Stored items:
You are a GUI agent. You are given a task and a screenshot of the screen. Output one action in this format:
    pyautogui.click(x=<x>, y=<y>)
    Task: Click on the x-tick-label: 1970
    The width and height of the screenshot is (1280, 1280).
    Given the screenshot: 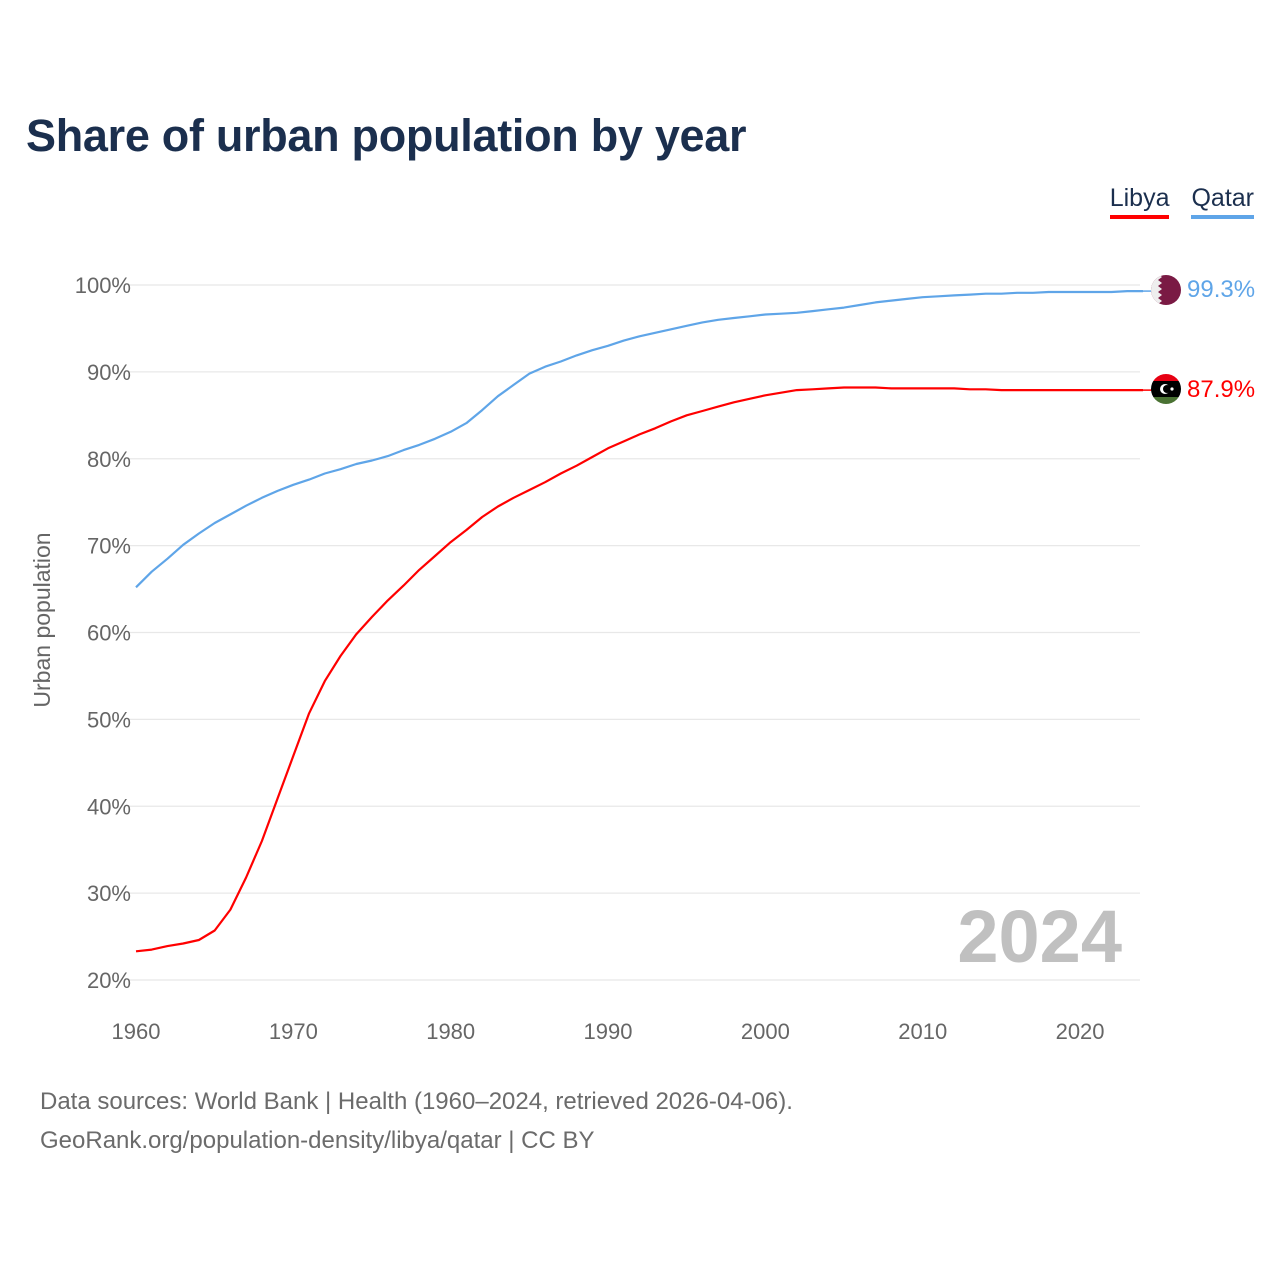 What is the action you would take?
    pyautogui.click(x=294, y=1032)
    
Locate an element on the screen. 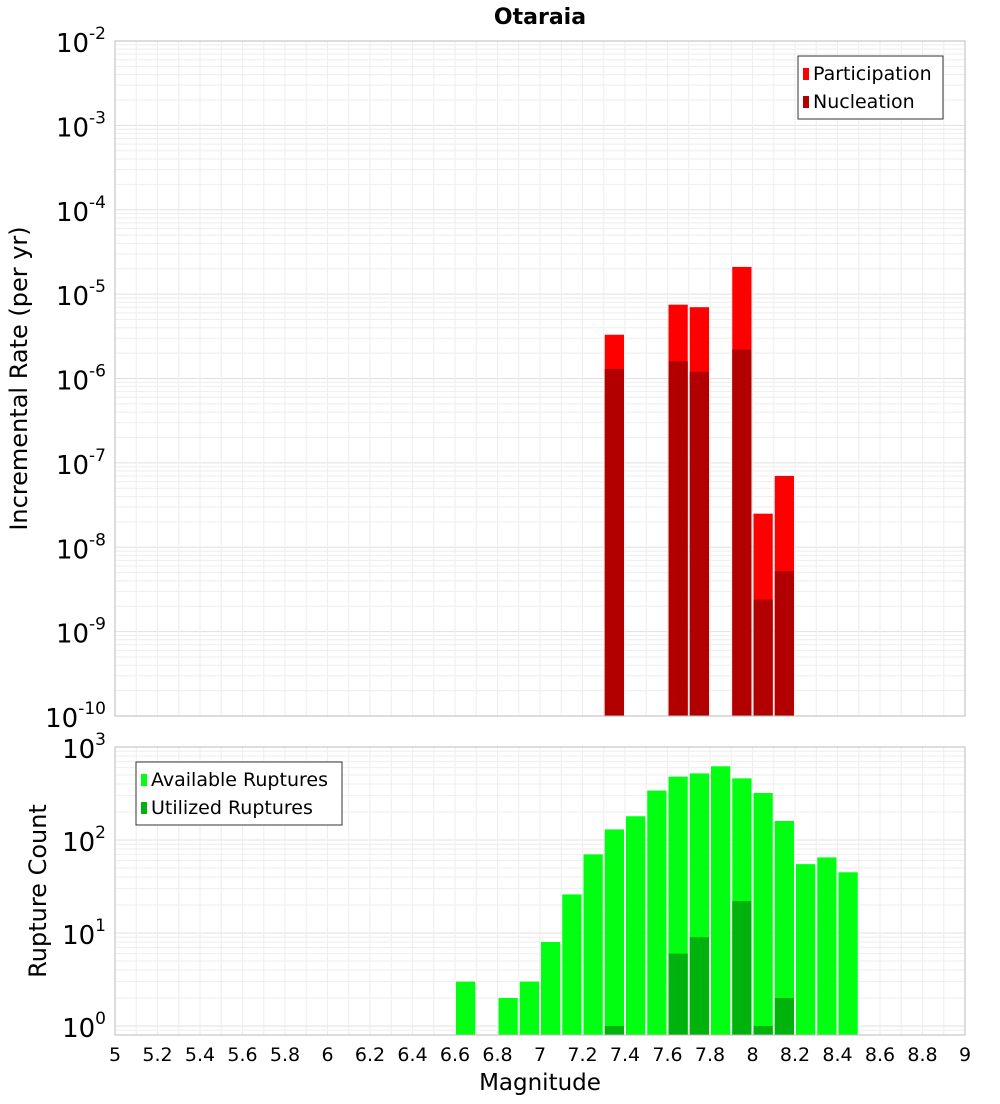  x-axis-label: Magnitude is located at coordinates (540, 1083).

Requirement: Please duplicate the listing starting at its first line and ending at the line that contains "The width and", with both of those lines included.

Reply to the task:
You are a GUI agent. You are given a task and a screenshot of the screen. Output one action in this format:
    pyautogui.click(x=<x>, y=<y>)
    Task: Click on the x-tick-label: 1970
    The width and height of the screenshot is (1280, 1280).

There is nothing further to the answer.